→ **RECORDS SHOWN**
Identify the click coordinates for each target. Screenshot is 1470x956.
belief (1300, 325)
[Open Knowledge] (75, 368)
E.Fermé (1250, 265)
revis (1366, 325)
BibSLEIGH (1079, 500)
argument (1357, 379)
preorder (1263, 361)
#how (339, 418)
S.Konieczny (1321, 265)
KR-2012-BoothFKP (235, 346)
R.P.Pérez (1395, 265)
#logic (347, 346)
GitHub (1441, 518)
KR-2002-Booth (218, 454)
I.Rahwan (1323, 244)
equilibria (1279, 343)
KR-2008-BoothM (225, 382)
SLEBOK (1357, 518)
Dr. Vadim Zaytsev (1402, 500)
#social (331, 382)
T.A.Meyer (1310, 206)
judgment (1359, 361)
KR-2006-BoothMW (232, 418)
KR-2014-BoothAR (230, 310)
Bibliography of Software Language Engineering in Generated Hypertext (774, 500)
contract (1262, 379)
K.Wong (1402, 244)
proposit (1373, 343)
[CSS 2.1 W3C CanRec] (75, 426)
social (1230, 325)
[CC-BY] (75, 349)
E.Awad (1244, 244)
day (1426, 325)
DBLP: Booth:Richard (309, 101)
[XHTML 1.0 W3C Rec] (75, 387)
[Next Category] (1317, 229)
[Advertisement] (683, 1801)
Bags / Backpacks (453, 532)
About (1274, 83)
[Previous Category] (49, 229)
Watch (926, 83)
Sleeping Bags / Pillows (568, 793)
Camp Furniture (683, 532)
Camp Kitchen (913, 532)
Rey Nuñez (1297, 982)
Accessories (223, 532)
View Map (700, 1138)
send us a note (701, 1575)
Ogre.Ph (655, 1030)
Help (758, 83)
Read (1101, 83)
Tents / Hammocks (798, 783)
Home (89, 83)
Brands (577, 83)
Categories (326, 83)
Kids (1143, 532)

→ **TASK REQUIREMENTS**
Having read the records above, reproduce each one exactly.

→ **REPLY**
Identify the click coordinates for each target. Screenshot is 1470x956.
belief (1300, 325)
[Open Knowledge] (75, 368)
E.Fermé (1250, 265)
revis (1366, 325)
BibSLEIGH (1079, 500)
argument (1357, 379)
preorder (1263, 361)
#how (339, 418)
S.Konieczny (1321, 265)
KR-2012-BoothFKP (235, 346)
R.P.Pérez (1395, 265)
#logic (347, 346)
GitHub (1441, 518)
KR-2002-Booth (218, 454)
I.Rahwan (1323, 244)
equilibria (1279, 343)
KR-2008-BoothM (225, 382)
SLEBOK (1357, 518)
Dr. Vadim Zaytsev (1402, 500)
#social (331, 382)
T.A.Meyer (1310, 206)
judgment (1359, 361)
KR-2006-BoothMW (232, 418)
KR-2014-BoothAR (230, 310)
Bibliography of Software Language Engineering in Generated Hypertext (774, 500)
contract (1262, 379)
K.Wong (1402, 244)
proposit (1373, 343)
[CSS 2.1 W3C CanRec] (75, 426)
social (1230, 325)
[CC-BY] (75, 349)
E.Awad (1244, 244)
day (1426, 325)
DBLP: Booth:Richard (309, 101)
[XHTML 1.0 W3C Rec] (75, 387)
[Next Category] (1317, 229)
[Advertisement] (683, 1801)
Bags / Backpacks (453, 532)
About (1274, 83)
[Previous Category] (49, 229)
Watch (926, 83)
Sleeping Bags / Pillows (568, 793)
Camp Furniture (683, 532)
Camp Kitchen (913, 532)
Rey Nuñez (1297, 982)
Accessories (223, 532)
View Map (700, 1138)
send us a note (701, 1575)
Ogre.Ph (655, 1030)
Help (758, 83)
Read (1101, 83)
Tents / Hammocks (798, 783)
Home (89, 83)
Brands (577, 83)
Categories (326, 83)
Kids (1143, 532)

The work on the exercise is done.